(Author's note: I'm typing this on my phone on the plane home from Seattle. The lady beside me is crowding my "space" so I can't get my computer out.)
Yesterday was a full day. My band downhere played 3 church services and then a concert - all of which went really great but we were definitely worn out by the end.
As we started playing the 3rd service I noticed a mother with 2 Down syndrome boys sitting in the front row (last night I mistakenly Twittered that it was a girl - I'm still healing up from my eye surgery, okay??). Well, one of them was sitting - the other was standing, rocking back and forth, singing along at the top of his lungs.
Correction: he was singing - just not along, and definitely not on key.

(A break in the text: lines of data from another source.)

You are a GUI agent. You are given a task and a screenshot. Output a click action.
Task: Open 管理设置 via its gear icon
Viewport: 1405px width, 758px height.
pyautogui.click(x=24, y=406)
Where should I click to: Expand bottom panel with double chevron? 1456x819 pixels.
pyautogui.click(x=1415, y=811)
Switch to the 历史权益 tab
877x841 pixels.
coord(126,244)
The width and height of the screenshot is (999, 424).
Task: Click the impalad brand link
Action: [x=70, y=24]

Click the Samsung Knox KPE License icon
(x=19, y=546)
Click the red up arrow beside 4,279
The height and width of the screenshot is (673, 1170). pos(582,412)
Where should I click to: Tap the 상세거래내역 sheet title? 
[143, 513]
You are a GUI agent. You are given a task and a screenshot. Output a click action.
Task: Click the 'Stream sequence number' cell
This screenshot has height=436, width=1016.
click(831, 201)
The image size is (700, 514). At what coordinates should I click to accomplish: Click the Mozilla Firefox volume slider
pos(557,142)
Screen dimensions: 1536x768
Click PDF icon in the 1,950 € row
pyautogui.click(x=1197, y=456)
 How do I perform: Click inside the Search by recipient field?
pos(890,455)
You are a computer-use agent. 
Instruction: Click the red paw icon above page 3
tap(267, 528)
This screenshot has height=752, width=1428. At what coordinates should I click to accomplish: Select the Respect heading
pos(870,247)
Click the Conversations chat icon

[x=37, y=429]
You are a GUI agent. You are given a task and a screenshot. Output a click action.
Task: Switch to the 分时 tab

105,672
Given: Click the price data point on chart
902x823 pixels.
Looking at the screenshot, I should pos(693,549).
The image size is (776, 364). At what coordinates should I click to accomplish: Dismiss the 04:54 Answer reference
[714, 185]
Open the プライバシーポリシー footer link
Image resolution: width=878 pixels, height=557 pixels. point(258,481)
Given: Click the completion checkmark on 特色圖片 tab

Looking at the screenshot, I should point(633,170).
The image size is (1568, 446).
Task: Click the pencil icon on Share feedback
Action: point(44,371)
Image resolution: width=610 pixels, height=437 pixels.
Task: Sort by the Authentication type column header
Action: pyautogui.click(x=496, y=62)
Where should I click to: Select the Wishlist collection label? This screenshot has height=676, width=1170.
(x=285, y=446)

When everyone else would pause to take a break in the middle of a phrase, he would keep on singing - you couldn't miss it. It was rather distracting, really - or at least, I could see how it would be distracting to those around him.
And that's when I began to weep - right at the end of one song and into the next (which I had to start - it was "Jesus Paid It All", so I kind of hoped if anyone noticed me crying they would think I was just super thankful that night for Jesus' having paid it all!). I was struck with this sudden realization:
One day that could/will be my son.
One day my son will be the one that annoys and distracts people as he worships the One who created him perfectly. One day my son will be the one who will stand in the front row and dance and sing unabashedly before an audience of One. One day my son will teach me what genuine worship is all about.
Last night I cried tears of sadness, joy, and envy all at the same time. Sad that there will be people who will not be able to appreciate the beauty of a scene like I saw last night (and sad that I caught myself being one of those people); joyful at the thought of seeing Liam worship with his whole being without giving a second thought to what anyone else thinks; envious of the special connection he will have with his Maker.
I had a revelation in Seattle, and I don't think I'm going to get over it.